**The problem:** Produce an exact transcription of the data, with the images left out.

--- Provided records ---

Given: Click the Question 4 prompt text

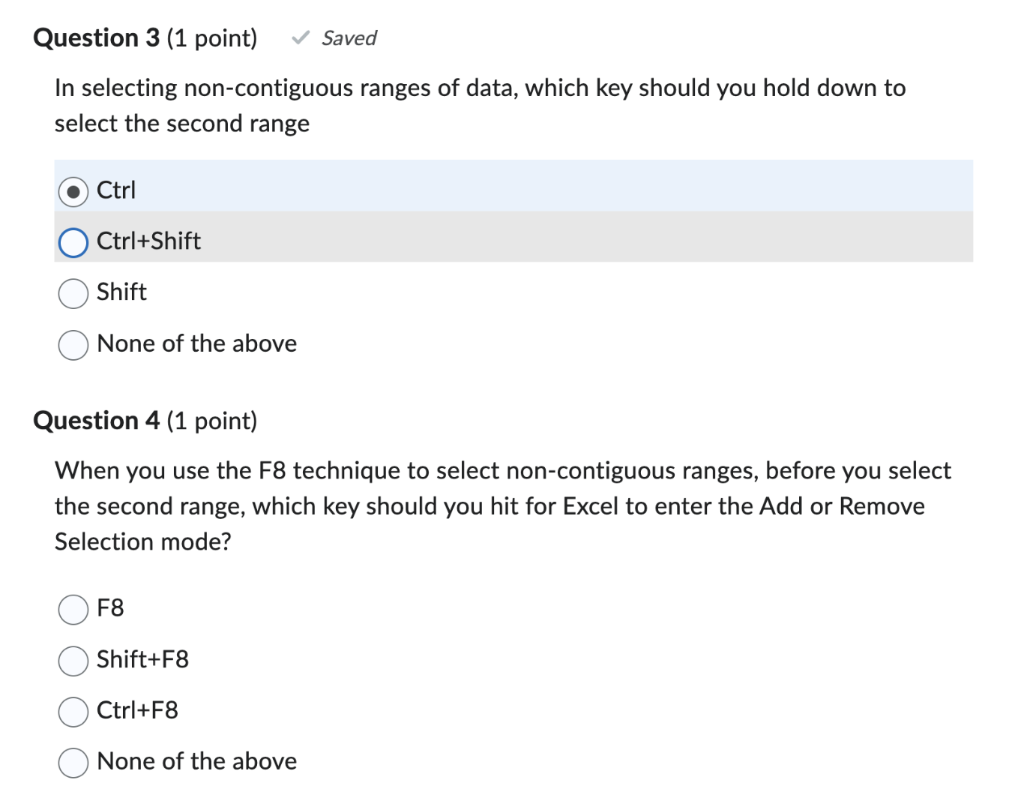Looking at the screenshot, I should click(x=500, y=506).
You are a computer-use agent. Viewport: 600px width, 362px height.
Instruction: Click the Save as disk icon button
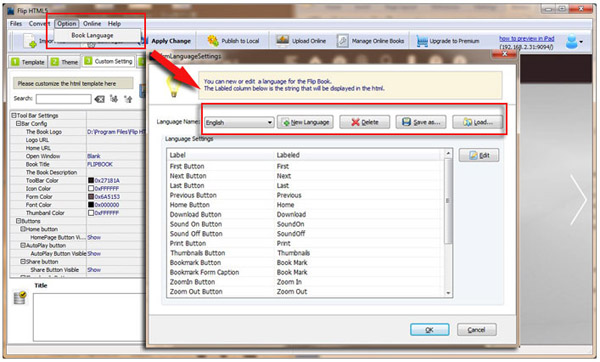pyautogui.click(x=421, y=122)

---

**Exercise result:**
Given: Click the Question 4 prompt text

Looking at the screenshot, I should click(x=500, y=506).
You are a computer-use agent. Viewport: 600px width, 362px height.
Instruction: Click the Save as disk icon button
pyautogui.click(x=421, y=122)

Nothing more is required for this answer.